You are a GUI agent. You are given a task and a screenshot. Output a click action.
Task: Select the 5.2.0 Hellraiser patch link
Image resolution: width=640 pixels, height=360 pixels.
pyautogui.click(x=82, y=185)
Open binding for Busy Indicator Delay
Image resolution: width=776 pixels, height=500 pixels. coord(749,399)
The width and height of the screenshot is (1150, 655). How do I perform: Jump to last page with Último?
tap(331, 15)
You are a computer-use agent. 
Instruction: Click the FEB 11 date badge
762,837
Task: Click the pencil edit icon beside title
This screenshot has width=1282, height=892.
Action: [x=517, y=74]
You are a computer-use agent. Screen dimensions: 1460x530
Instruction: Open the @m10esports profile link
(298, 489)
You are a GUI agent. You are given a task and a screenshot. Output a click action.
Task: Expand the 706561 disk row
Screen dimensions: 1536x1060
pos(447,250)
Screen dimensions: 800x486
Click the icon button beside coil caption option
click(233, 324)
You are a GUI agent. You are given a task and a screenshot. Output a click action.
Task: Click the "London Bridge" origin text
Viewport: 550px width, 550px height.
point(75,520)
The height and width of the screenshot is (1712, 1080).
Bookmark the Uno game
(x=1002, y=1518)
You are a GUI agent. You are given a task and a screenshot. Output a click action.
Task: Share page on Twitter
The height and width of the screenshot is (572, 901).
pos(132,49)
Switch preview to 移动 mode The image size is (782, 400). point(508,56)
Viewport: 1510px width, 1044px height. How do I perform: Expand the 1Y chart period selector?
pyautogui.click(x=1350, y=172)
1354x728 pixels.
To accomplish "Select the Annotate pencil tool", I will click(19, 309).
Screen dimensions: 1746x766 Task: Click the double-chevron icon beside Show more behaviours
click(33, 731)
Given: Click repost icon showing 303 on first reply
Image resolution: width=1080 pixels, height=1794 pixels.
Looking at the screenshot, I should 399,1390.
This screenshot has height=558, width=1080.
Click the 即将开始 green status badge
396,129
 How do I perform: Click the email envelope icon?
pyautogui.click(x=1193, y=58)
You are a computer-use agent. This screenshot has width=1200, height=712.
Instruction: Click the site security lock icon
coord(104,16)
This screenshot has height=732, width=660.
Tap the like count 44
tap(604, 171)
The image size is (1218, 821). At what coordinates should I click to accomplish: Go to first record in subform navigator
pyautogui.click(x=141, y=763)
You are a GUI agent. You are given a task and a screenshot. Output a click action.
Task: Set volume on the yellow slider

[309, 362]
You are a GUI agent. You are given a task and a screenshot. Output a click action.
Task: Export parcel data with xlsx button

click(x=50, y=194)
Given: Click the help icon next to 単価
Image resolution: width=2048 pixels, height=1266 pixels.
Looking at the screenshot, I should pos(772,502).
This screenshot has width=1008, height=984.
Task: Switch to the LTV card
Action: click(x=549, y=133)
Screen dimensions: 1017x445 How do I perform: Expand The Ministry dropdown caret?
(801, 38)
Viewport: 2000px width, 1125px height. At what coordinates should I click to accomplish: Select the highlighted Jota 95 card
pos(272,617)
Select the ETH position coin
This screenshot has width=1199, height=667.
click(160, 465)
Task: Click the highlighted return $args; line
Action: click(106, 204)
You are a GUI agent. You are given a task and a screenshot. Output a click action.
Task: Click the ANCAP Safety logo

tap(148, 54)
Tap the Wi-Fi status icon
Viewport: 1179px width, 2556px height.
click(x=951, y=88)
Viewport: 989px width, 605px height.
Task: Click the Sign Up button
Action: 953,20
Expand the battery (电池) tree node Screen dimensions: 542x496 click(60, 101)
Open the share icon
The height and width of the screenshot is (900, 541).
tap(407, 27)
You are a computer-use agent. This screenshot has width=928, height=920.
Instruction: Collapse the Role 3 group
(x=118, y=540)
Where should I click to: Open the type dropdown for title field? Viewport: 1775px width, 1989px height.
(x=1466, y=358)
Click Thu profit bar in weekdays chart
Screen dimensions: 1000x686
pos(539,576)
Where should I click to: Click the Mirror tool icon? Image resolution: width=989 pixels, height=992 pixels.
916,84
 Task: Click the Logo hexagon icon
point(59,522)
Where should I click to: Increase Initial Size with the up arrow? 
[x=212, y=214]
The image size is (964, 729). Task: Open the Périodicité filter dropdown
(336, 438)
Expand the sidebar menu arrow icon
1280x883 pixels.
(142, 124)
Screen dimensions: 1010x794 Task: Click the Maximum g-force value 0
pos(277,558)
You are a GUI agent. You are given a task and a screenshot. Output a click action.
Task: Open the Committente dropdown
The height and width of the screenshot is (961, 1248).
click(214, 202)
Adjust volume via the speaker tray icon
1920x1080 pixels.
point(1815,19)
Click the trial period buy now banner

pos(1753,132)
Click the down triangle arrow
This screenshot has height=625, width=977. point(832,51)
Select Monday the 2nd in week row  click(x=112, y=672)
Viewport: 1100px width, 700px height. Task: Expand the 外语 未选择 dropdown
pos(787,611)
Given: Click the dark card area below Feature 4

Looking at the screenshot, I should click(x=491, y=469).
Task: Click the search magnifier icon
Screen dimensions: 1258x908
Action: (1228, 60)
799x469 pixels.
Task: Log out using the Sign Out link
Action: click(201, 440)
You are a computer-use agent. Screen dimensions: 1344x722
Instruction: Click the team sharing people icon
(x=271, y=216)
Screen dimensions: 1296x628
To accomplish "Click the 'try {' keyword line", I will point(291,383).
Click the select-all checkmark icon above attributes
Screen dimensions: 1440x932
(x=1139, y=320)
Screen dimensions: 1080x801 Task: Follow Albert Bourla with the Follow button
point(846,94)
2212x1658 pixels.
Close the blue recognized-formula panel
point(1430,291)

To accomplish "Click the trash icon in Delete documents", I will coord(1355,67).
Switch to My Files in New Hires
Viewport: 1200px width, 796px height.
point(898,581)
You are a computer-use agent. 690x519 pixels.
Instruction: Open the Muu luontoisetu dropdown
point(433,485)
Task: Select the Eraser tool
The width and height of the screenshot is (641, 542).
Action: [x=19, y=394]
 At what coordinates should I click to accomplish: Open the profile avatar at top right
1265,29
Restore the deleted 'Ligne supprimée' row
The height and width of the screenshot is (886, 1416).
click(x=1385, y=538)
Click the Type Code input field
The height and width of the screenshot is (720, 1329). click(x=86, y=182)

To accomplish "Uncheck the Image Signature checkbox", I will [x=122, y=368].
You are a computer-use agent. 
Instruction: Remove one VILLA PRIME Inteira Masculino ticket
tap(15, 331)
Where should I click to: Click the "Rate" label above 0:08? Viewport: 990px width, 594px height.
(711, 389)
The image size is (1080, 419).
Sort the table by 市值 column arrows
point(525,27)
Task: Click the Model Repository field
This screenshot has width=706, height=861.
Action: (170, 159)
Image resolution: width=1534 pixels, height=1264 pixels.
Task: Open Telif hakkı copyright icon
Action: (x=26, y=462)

INSTRUCTIONS FOR THE TASK> Scan the material above for the string "will", and copy every line where it is found.

EXERCISE RESULT>
To accomplish "Select the Annotate pencil tool", I will click(19, 309).
To accomplish "Click the 'try {' keyword line", I will point(291,383).
To accomplish "Click the trash icon in Delete documents", I will coord(1355,67).
To accomplish "Uncheck the Image Signature checkbox", I will [x=122, y=368].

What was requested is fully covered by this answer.